Heads clash on proposed $2.5M community fund
Are leaders putting the “horse before the cart?”
D. Kevin McNeir | 10/10/2013, 9 a.m.
“I know from my own board that the larger the board, the more issues you have to manage,” she said. “However, if the goal is to make sure key elements of the community are represented, then size may not be a real issue. I am part of a coalition of Overtown youth-focused (primarily but not exclusively) organizations and we’re still reviewing the Foundation’s proposal. It’s still unclear how its governing board would function and whether the staff they identify has the skill set needed to roll out a foundation. There are a lot of rules and regulations that must be followed from the state and the federal government. And then there’s the issue of the money itself. I haven’t heard that either of the developers have opened an account yet and deposited this money. Perhaps it’s too early for that. The real question for me is what is the most efficient and effective mechanism to drive community investment that includes the community in that process.”
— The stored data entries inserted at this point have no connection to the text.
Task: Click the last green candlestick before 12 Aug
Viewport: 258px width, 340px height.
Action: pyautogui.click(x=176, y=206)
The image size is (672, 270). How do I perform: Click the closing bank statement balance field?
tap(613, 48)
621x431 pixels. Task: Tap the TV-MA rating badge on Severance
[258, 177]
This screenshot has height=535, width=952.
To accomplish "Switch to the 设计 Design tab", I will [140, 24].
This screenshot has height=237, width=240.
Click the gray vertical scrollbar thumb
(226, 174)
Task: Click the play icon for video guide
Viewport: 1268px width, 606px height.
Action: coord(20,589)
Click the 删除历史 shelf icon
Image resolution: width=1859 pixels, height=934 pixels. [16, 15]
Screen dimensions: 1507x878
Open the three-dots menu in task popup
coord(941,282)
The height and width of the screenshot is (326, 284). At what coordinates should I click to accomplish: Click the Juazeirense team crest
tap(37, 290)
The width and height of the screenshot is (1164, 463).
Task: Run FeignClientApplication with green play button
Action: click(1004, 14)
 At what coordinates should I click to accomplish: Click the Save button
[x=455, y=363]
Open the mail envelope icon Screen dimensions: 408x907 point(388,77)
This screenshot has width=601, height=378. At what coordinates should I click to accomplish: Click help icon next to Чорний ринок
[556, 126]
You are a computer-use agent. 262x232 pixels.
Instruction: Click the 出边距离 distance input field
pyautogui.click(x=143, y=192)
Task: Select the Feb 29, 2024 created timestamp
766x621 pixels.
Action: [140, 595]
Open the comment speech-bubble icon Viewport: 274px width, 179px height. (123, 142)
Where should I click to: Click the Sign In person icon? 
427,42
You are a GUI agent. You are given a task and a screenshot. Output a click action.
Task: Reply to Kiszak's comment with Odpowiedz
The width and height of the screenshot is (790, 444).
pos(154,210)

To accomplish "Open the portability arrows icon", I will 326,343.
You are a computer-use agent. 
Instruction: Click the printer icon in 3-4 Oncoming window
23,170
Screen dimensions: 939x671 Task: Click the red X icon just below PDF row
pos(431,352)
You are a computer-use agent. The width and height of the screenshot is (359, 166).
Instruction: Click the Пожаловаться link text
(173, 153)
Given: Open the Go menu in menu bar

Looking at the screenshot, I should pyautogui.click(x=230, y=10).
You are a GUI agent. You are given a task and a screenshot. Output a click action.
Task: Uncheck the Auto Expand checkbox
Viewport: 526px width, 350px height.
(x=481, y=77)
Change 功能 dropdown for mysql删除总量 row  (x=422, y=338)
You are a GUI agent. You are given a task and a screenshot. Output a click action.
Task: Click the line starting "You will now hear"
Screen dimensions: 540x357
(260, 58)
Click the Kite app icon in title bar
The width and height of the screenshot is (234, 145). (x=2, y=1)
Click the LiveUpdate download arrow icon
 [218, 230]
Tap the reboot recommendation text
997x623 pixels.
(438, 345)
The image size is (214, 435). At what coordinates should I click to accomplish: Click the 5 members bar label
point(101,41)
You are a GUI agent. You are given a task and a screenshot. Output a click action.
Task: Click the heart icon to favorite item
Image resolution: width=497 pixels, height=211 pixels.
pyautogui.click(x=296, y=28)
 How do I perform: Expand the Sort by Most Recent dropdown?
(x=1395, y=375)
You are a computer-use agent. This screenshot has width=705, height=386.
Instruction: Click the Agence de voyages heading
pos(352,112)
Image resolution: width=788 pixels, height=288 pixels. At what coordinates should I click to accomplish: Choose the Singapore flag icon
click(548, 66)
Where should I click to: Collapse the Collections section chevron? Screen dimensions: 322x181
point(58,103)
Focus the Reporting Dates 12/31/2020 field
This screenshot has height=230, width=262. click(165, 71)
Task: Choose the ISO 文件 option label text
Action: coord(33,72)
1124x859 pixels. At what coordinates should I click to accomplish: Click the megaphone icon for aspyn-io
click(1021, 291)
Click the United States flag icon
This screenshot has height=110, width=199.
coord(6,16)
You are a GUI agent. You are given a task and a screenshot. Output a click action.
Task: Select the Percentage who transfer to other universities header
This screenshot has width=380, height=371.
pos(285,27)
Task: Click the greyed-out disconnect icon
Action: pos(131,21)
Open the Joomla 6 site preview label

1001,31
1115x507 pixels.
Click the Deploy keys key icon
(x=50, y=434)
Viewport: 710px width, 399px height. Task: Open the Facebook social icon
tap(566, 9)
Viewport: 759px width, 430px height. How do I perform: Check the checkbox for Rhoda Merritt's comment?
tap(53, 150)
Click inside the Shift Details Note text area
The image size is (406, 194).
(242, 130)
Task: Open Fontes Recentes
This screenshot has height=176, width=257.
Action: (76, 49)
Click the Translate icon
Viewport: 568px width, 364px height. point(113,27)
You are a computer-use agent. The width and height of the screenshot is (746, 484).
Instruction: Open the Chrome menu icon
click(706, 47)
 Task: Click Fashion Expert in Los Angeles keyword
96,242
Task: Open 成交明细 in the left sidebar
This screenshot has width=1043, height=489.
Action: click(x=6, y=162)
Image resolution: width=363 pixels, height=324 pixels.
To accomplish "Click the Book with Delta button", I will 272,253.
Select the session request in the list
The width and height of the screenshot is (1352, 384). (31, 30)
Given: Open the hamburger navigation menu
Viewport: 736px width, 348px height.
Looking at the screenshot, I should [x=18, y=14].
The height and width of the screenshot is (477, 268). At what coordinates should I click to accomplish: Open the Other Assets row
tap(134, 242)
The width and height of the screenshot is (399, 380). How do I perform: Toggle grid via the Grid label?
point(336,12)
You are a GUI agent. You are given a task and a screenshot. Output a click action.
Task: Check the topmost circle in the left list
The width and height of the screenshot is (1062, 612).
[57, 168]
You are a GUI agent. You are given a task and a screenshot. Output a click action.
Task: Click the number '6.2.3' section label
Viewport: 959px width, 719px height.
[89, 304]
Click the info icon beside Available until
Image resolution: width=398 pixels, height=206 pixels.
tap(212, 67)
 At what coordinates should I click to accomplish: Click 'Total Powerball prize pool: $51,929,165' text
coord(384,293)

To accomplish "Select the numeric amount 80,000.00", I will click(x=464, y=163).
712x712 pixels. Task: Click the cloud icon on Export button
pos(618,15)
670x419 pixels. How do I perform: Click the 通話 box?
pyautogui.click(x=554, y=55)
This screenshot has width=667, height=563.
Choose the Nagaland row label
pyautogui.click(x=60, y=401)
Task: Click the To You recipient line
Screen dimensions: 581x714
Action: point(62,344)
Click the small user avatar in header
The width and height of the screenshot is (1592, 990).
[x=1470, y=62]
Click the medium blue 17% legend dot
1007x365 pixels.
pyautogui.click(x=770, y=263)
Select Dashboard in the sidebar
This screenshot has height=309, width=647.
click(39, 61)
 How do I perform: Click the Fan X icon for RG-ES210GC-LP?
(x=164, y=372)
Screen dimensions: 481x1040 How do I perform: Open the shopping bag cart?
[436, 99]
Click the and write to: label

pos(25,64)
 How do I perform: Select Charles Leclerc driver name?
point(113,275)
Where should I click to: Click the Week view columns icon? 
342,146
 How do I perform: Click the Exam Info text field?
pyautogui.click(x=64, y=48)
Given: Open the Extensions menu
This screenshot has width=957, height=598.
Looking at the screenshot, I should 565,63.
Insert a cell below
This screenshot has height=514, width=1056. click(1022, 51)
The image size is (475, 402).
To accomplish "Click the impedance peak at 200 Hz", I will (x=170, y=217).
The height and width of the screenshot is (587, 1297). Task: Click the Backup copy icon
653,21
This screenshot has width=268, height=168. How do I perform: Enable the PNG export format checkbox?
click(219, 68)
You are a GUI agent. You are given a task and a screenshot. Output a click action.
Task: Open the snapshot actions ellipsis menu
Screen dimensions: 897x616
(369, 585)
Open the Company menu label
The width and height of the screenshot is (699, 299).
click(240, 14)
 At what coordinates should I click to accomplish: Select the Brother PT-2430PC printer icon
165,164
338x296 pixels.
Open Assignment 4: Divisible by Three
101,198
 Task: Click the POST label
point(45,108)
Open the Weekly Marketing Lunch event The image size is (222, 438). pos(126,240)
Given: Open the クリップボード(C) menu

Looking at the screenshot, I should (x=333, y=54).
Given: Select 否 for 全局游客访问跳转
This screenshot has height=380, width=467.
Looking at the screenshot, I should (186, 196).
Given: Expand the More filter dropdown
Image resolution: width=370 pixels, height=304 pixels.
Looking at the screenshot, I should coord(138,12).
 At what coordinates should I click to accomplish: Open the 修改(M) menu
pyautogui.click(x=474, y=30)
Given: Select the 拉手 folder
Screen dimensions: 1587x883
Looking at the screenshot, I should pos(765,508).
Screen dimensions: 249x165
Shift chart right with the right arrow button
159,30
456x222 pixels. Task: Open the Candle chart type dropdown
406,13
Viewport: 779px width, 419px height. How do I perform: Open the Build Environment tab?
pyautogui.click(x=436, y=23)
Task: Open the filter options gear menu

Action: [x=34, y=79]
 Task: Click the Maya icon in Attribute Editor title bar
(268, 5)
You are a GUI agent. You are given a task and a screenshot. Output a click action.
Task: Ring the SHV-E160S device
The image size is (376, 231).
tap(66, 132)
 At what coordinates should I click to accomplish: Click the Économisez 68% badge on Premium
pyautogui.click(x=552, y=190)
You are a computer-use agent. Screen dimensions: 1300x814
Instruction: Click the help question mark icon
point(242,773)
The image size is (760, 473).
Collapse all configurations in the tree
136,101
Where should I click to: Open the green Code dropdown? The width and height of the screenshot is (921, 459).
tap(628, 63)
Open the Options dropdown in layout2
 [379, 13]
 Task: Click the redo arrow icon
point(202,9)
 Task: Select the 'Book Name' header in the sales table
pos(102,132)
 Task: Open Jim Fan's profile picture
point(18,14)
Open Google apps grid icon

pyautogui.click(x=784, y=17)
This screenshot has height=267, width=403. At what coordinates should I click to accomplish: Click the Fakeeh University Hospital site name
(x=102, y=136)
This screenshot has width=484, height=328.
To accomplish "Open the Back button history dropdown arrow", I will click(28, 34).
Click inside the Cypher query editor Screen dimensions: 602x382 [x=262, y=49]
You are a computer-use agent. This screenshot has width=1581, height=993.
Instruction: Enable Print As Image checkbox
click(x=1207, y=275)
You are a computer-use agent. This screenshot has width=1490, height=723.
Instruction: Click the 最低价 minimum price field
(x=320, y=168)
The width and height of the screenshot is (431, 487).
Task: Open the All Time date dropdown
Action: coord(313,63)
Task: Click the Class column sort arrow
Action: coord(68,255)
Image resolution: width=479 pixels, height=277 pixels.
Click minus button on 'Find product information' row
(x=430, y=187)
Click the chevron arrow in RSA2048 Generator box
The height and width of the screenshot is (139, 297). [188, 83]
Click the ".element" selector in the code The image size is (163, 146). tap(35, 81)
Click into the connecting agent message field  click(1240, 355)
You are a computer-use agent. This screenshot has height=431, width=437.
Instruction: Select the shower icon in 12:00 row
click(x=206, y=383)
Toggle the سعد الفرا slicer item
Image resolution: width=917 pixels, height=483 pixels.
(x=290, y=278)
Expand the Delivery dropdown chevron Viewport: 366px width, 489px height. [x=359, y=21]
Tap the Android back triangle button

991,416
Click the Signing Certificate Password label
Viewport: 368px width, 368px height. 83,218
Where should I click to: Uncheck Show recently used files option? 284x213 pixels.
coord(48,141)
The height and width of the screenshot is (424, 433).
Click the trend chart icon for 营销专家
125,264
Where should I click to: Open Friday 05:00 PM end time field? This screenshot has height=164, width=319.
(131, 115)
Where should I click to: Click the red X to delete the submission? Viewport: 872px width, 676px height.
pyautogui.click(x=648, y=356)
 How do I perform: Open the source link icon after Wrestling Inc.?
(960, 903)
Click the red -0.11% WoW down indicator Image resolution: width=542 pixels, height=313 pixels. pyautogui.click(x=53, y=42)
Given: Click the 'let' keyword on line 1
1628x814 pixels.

Community activist and longtime Overtown resident Irby McKnight says a 15-member board is “way too large and would never be productive.”
“They want to get the power but they’re nothing more than parasites,” he said. “We’ve had individual citizens who have done more for this community and provided a better quality of life than the four major churches. I attend Bethel and have been here 45 years. Most of the folks that attend these churches don’t live here, they leave after church. You see the cars go by. The Foundation proposal sounds to me like they want to create jobs for themselves or their friends. The people of Overtown can speak for ourselves. And we should decide what programs will get the money. This is money from two developers but the Foundation’s members seem to think it’s already theirs. It isn’t.”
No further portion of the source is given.